What’s green and brown and good for the environment?
I once had an idea for a public service announcement to promote carpooling. It would begin with a 1964 Impala lowered to the ground pulling up to a beautiful house in the suburbs where a professionally dressed woman clutching her briefcase is waiting at the curb.
She hurriedly gets in the back seat and is suddenly sandwiched between two heavily tattooed homeboys. Everyone greets her with a “Good morning Samantha,” to which the businesswoman responds “Step on it, Beto, traffic is heavy on the I-10!” “Orale, Sammy,” Beto says, and then, looking into the camera: “What are you staring at, we invented carpooling!”
Sure, creative carpooling is one way we can reduce our carbon footprint, but in this economy we should all be doing much more.

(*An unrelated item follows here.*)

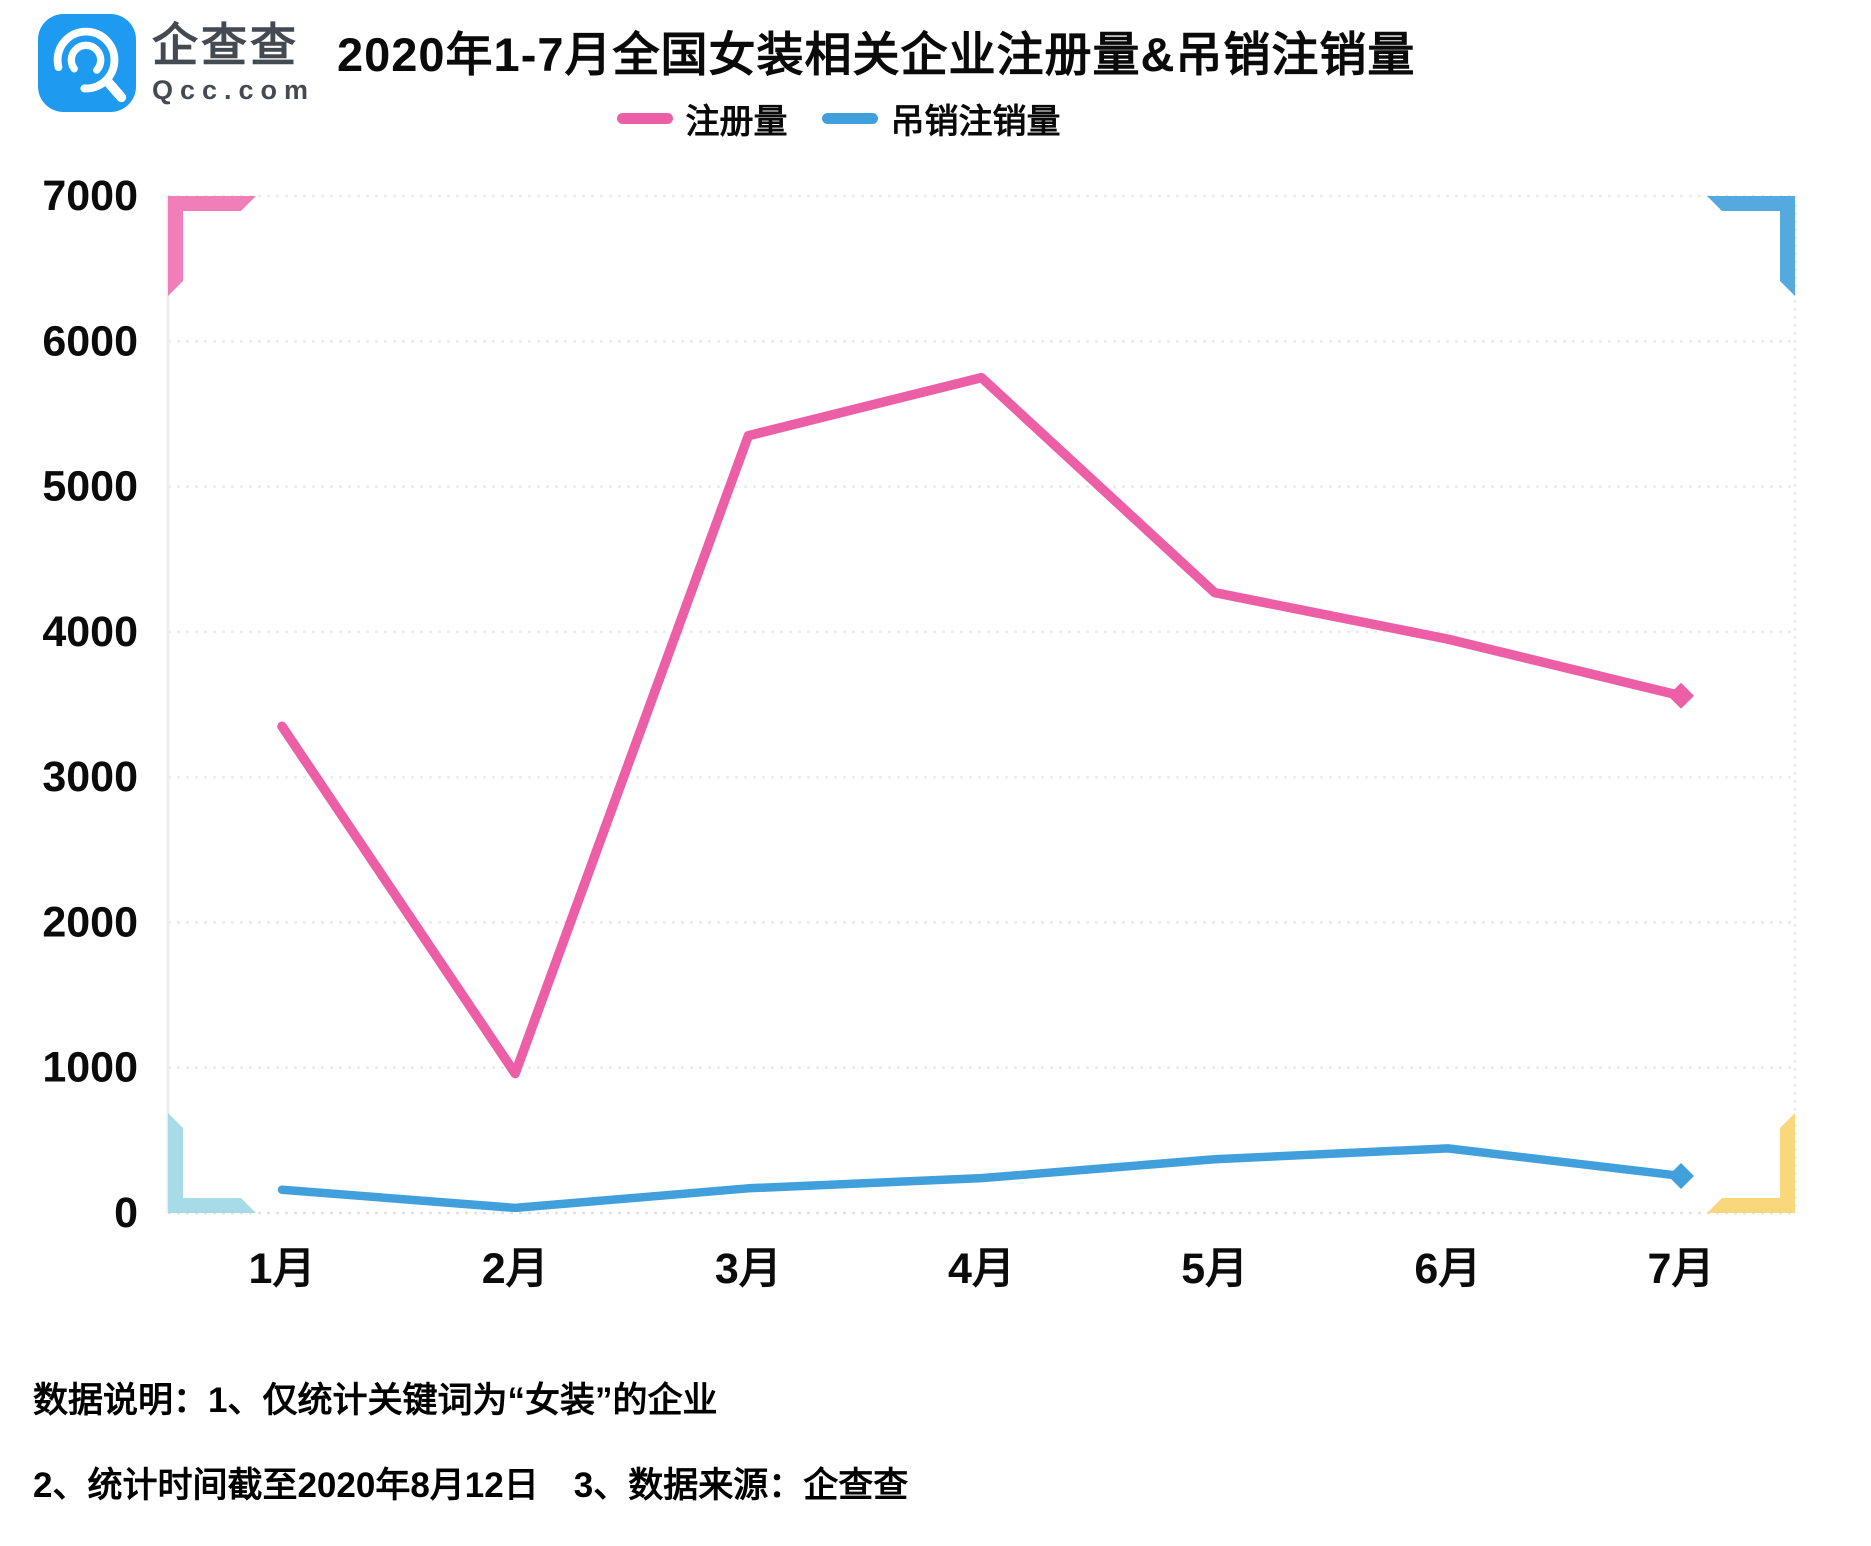 The image size is (1871, 1546). I want to click on series-line-revocations, so click(982, 1178).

For some reason, it seems easier to be green if you’re Latino. Maybe our childhood experiences prepared us for a life of “waste not, want not.” Remember how the empty jars of mayonnaise and spaghetti sauce would become our new drinking glasses? How about sneaking into the drive-in stuffed in the trunk of a car? Well, maybe that was more about saving some green than about being green…
Still, it was this and the times we spent crammed like sardines in our typically lone family car that paved the way for a life of resourcefulness. And when we couldn’t get a ride in a real car, we would take the pata-mobile (everyone has one). Heck, a paletero can’t get much greener. Peddling his tasty Mexican frozen sweets, the only footprint he leaves is on Van Buren.

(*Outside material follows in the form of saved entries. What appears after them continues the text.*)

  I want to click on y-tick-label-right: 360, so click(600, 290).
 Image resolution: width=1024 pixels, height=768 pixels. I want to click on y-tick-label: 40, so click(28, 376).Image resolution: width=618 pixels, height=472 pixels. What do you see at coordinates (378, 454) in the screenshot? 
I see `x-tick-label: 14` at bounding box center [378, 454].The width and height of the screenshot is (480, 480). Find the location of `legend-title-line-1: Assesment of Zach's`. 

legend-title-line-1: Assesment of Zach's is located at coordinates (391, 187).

Felicia Ruiz has also managed to successfully reduce her carbon footprint and that of her restaurant, Lola Tapas. She credits her artistic and resourceful parents for her ability to take seemingly throwaway items and transform them into chic décor and even art. “I guess we were brown but green,” Ruiz says.

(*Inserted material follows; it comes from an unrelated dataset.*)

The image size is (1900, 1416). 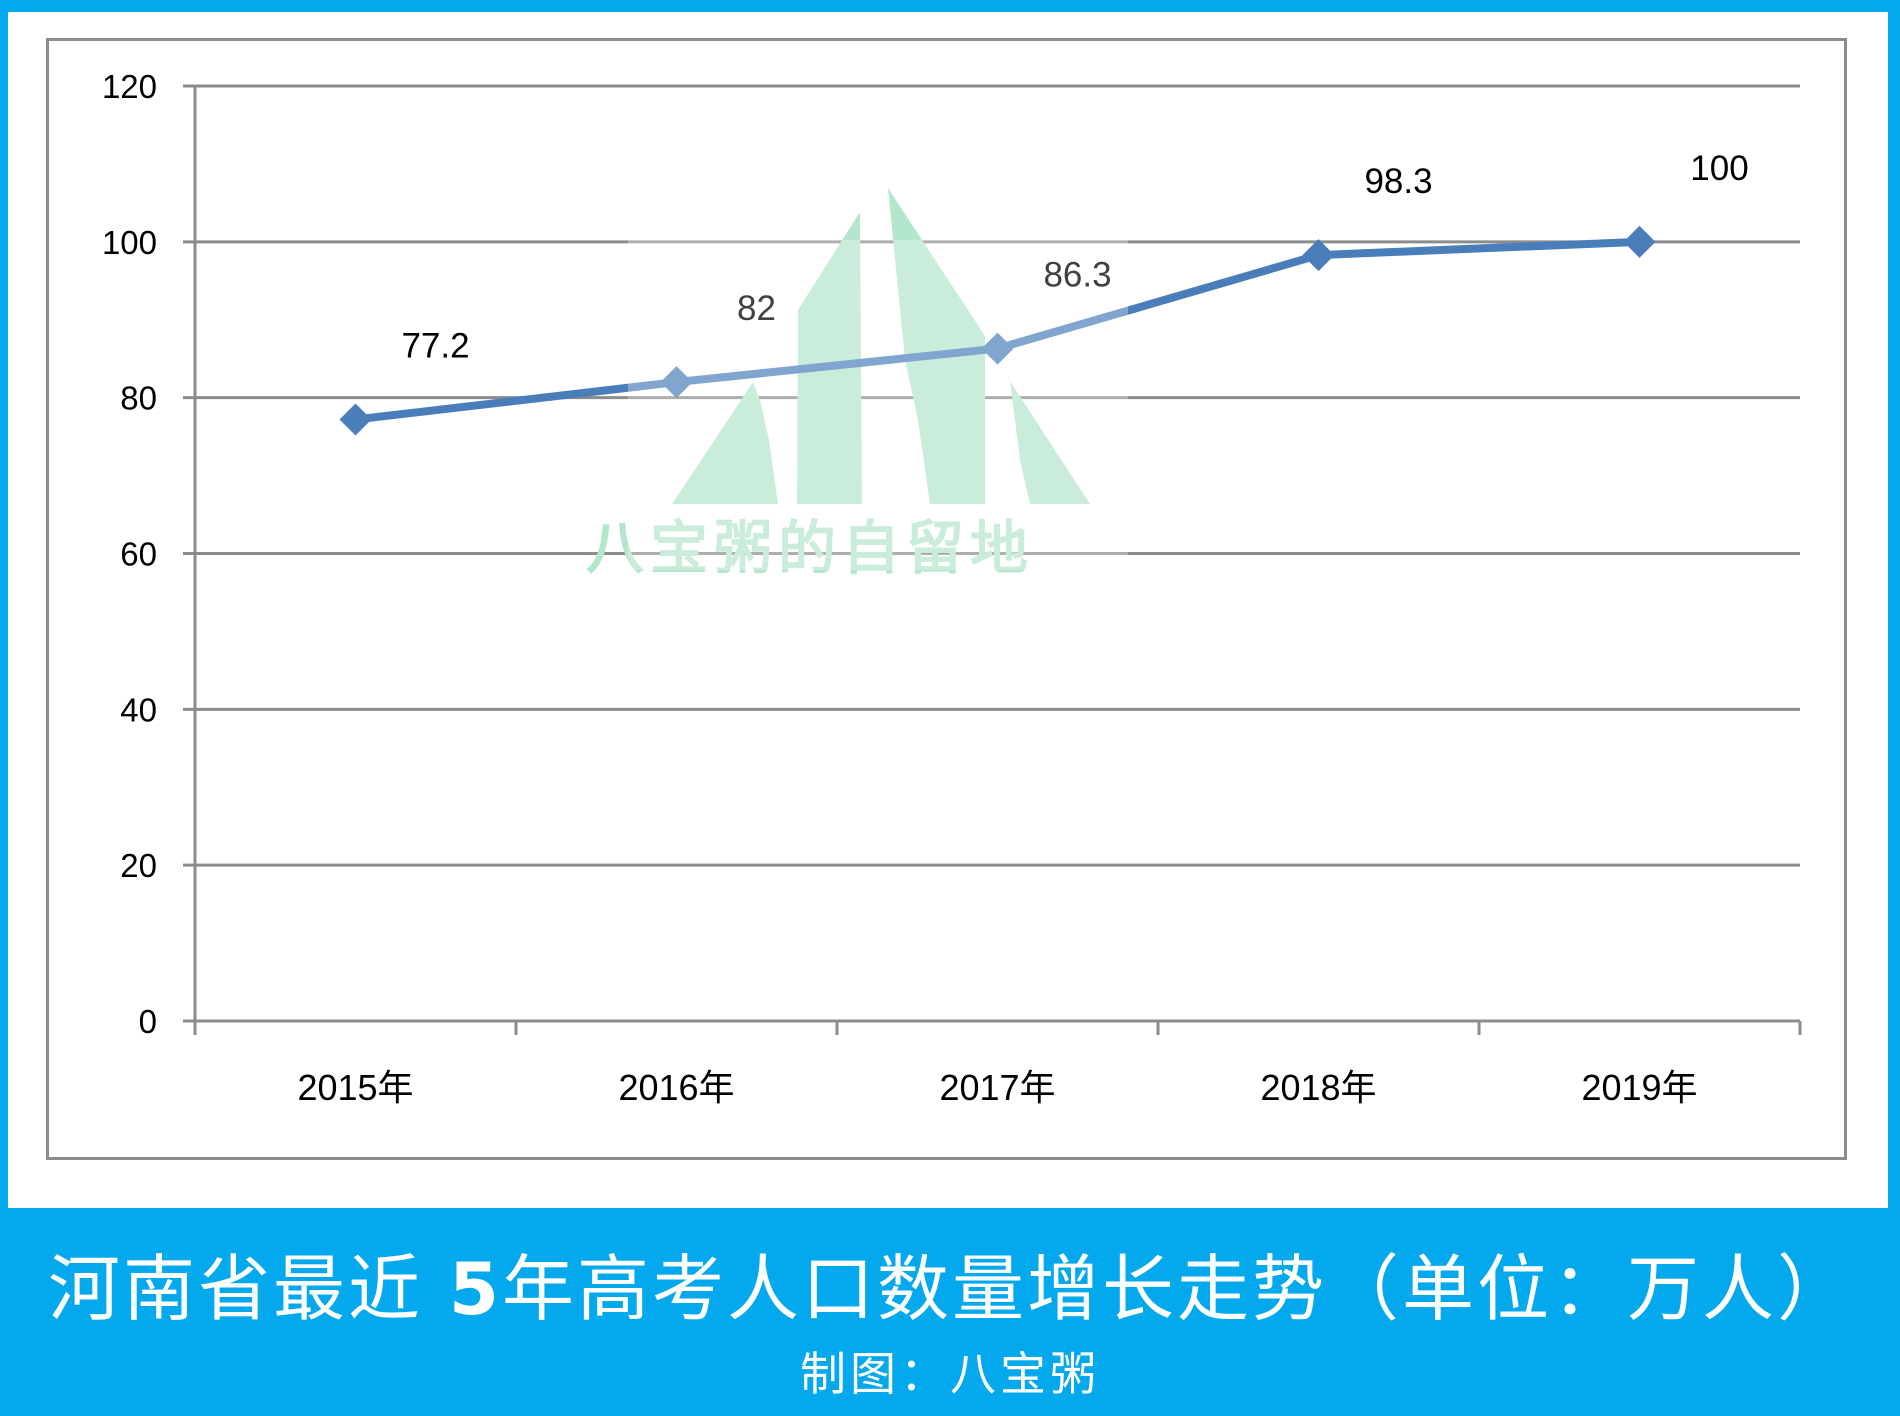 I want to click on y-axis: 0 20 40 60 80 100 120, so click(x=150, y=554).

Most of her home and restaurant furnishings are found objects, Ruiz confides. She believes these items hold more “soulful energy” and, presuming they could, “feel good being used again.” She explains that the sink in the men’s room at Lola was fashioned from an old bureau that was being thrown away and that the lights were salvaged from an abandoned theater. A white table by the side door was off to the yonke before being saved by Ruiz. The place is a sanctuary for what would otherwise be discarded items.
At home, her light fixtures are from a thrift store and her dining table is made from an old door. (I’m wondering if you rap on it, will a bowl of beans emerge? That would be heaven.)
But it’s the small red tins used as vases that caught our eye during a recent evening of tapas and sangria at Lola. When we complimented her on them, Ruiz explained that they were actually empty paprika tins from the kitchen. She felt the tables needed a “pop” of color so she simply emptied the tins and filled them with cuttings of herbs or succulents from her landscaping. “It looks natural, colorful,” and, as Ruiz excitedly points out, “nothing is being thrown away!”
See Kermit, it really is easy being green.